Harry had gone peaceably into the company of his executors. In hindsight, I’d wondered if he had known I was trailing him and had been attempting to save me with his passivity. Harry had been that strategic in his thinking, though not always as observant as he ought to have been.
“By the time the commandant got around to questioning me,” I went on, “it was apparently too late for Harry. The guards said he’d died honorably. If his captors could have said otherwise, they would have simply for the joy of tormenting me with the news.”
Oddly enough, I had not recounted these memories to anybody previously, save one grizzled brevet general, who’d listened as if enduring the recital of a bad amateur soprano. He’d asked me numerous questions about what I’d observed while in captivity, then informed me that a court-martial was in nobody’s interest. Harry and I had both doubtless meant well. I was to return to my regiment and say no more on the matter.
“I managed to escape,” I went on, “but by the time I found my way back to British forces, the French had had their bloody moment with me. I assume I told them where to look for our advance party as we prepared to cross the mountains, but I have no memory of doing so.”

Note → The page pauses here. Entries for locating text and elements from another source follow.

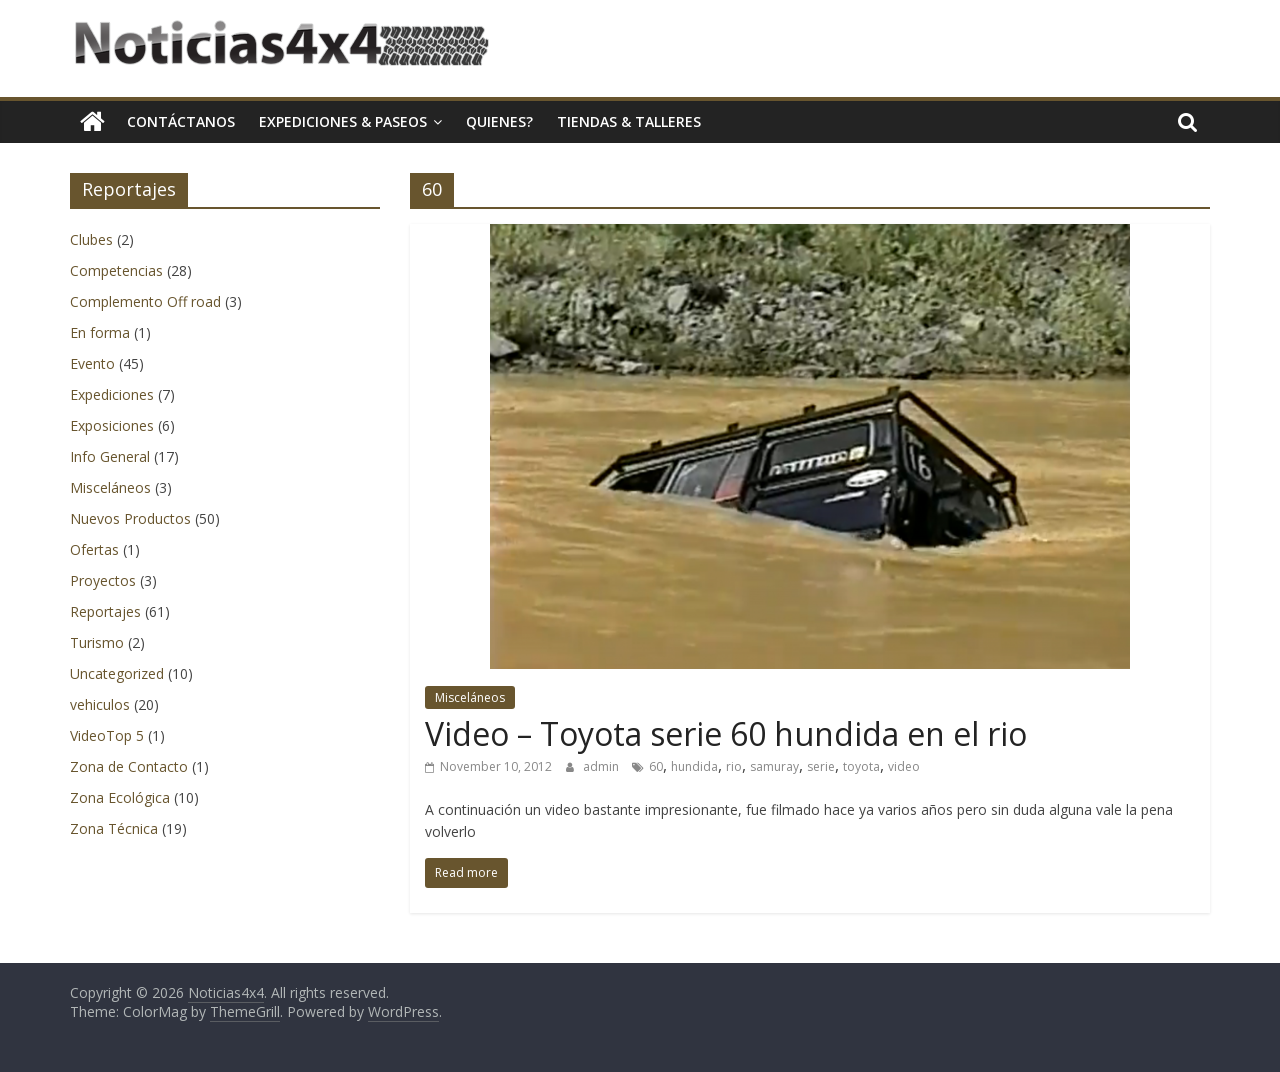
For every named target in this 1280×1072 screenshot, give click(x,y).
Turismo (97, 642)
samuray (774, 766)
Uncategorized (117, 673)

I could recall other details, but not that moment.
Longacre studied me much as my superior officer had: That’s the best you can come up with? You cannot recall betraying your country? You cannot admit you are a traitor and bear responsibility for dozens of deaths?
“One pities your mother,” Longacre said at length. “One son dead, another disgraced and mentally defective. You may stay until Miss West’s brother arrives, but then please take yourself back to London. You are further informed that we will avoid inviting Lady Ophelia to another gathering for some time.”
Oh, right. Lady Ophelia’s consequence was such that he could not punish her directly for imposing me upon his household, so he would punish me with guilt. Very tactical of him.
And tiresomely small-minded. “I will decamp at the first opportunity. I have agreed to escort Miss West to breakfast, so you will please excuse me.” I bowed and left the path to cut across the park. “And please,” I called over my shoulder, “do something about that bay. He’s a nasty piece of goods now, and if you don’t intercede, he’ll soon be dangerous.”
I intended to escort Hyperia to breakfast, but the more pressing objective was a quiet conversation with Miss Longacre. She’d claimed the attacker had run off in the direction of the stable, but he hadn’t. He’d run parallel to the gravel walkway toward the orangery, then stepped onto the path, where I’d lost him.
Before I tucked tail and left the house party in disgrace—yet more disgrace—I would determine for myself whether Miss Longacre had been confused or had purposely lied about what she’d heard.